── INPUT RECORDS

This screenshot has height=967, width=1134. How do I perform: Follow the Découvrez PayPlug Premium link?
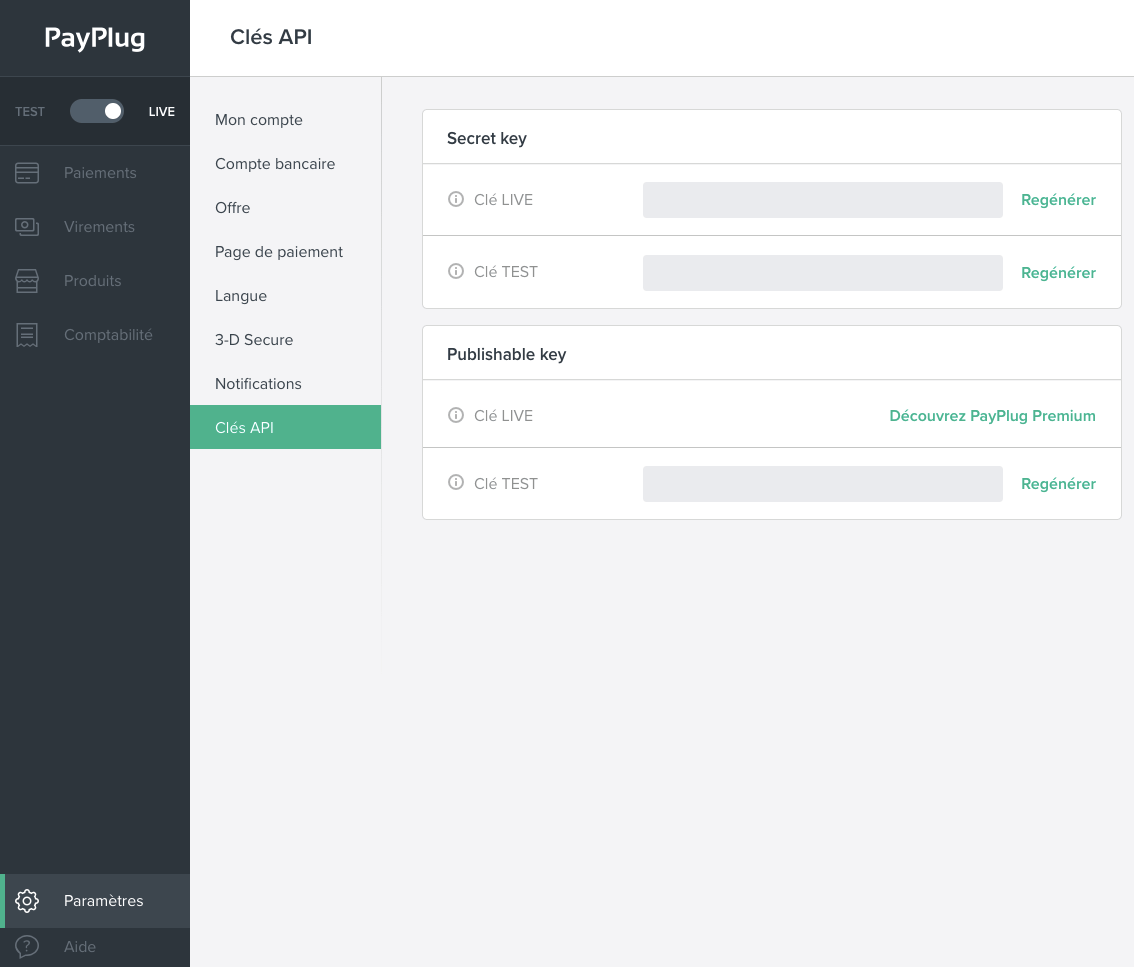pos(992,415)
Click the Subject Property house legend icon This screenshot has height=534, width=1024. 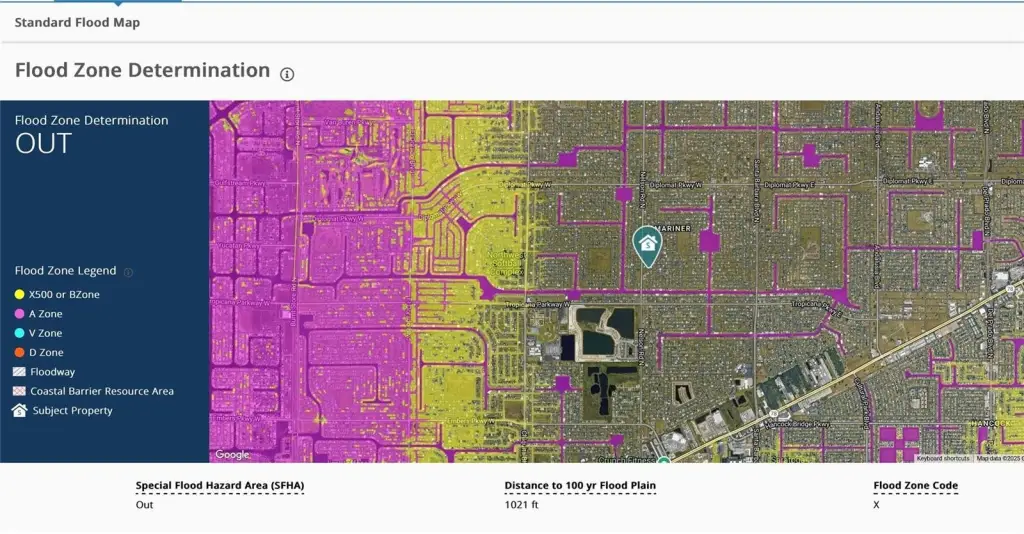19,410
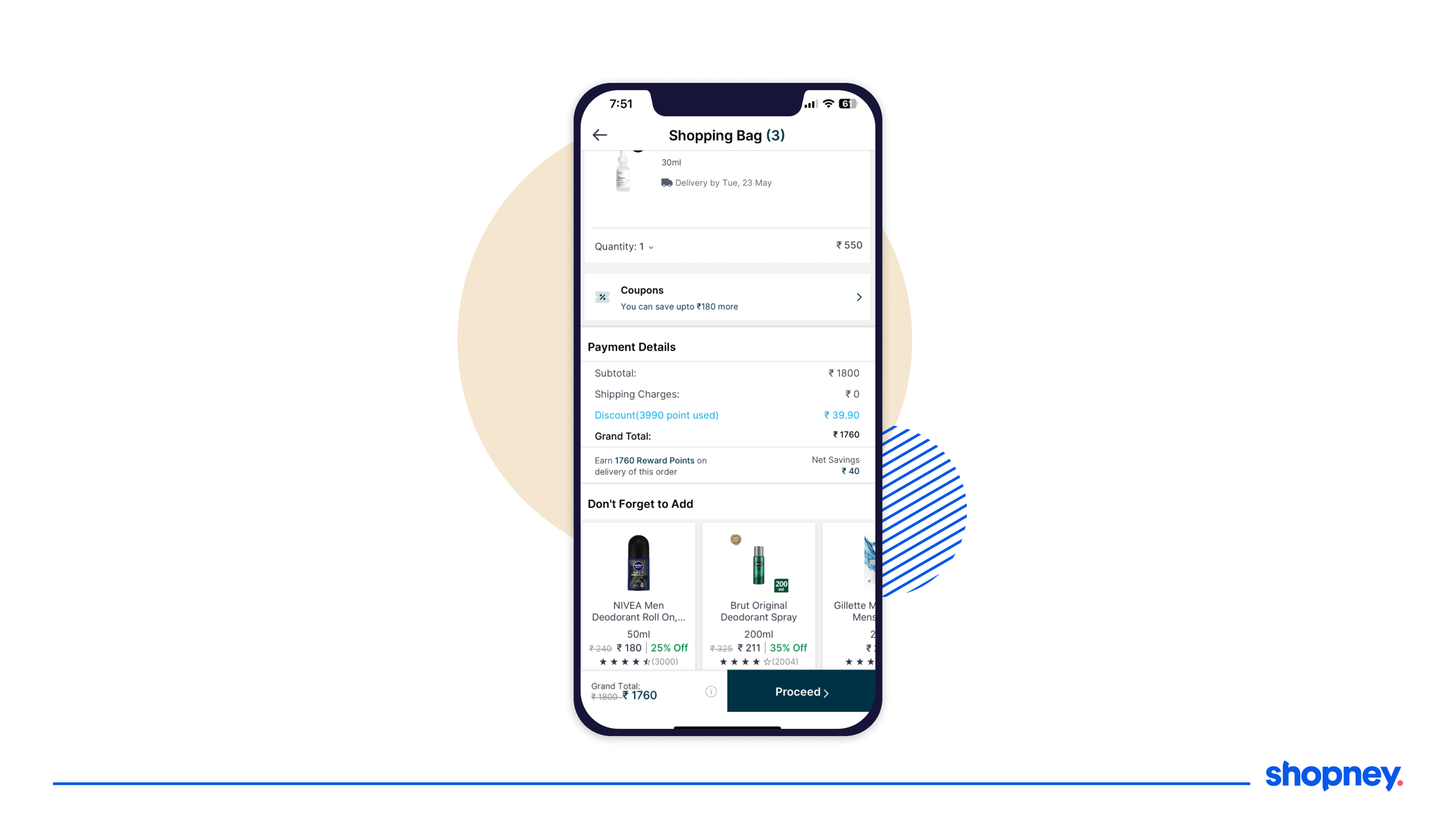Tap Payment Details section header
The image size is (1456, 819).
[x=632, y=346]
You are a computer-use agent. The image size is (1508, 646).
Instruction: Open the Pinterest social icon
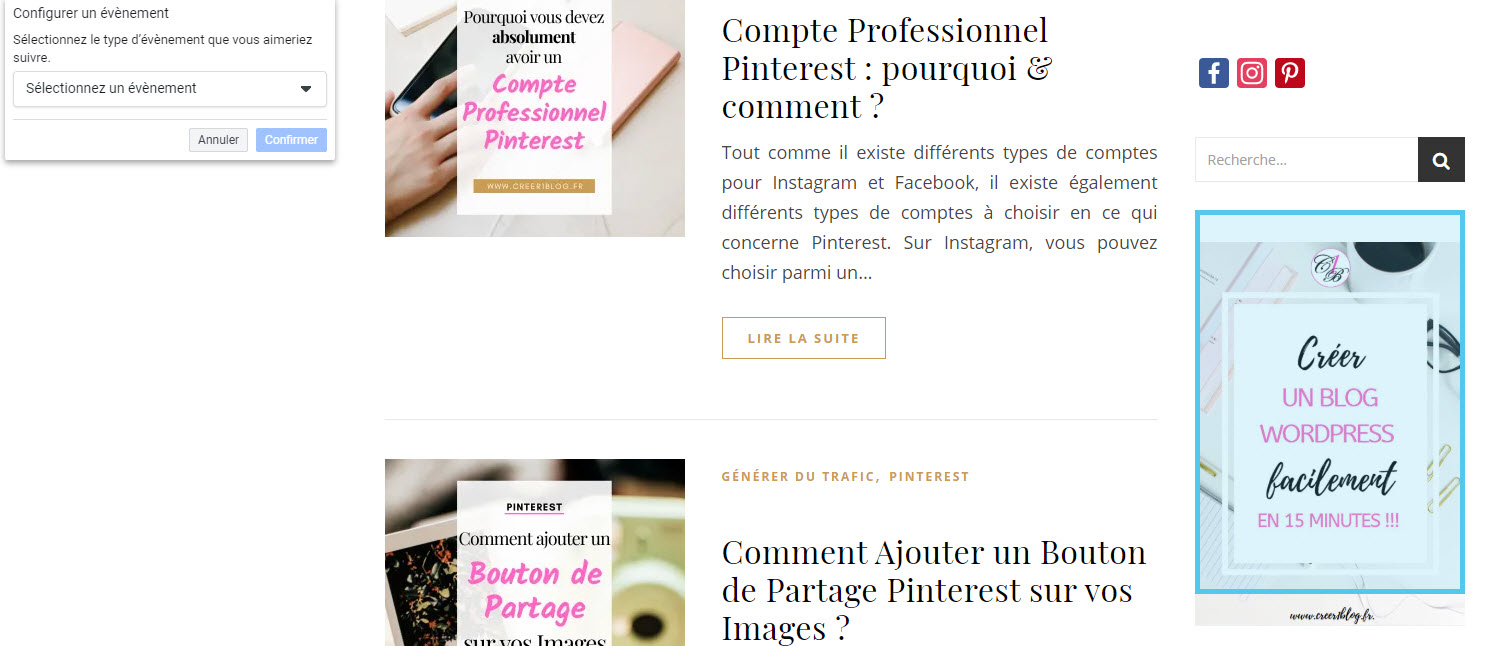[x=1290, y=73]
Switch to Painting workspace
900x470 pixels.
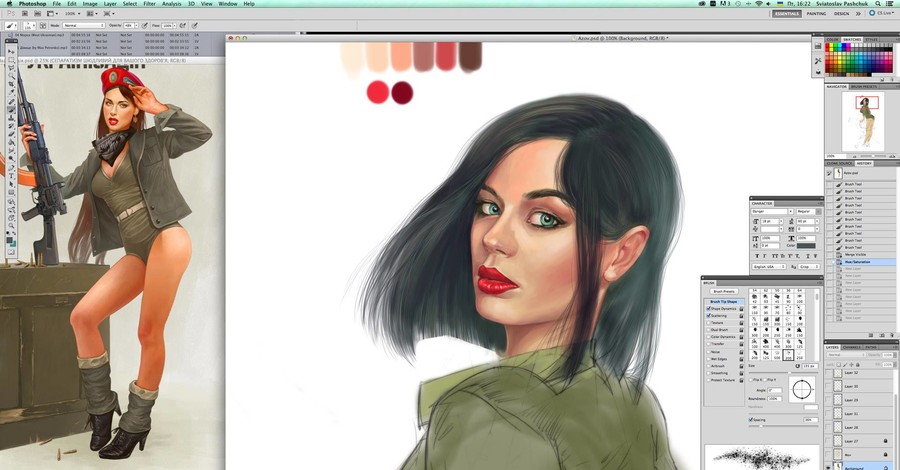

────

> _EXERCISE AIM_
Restate word for word the lines from the one with "Instruction: Open the Pinterest social icon" to the end of the material, both included. Do not include the pictures.

> _YOUR SOLUTION_
Instruction: Open the Pinterest social icon
[x=1290, y=73]
Switch to Painting workspace
900x470 pixels.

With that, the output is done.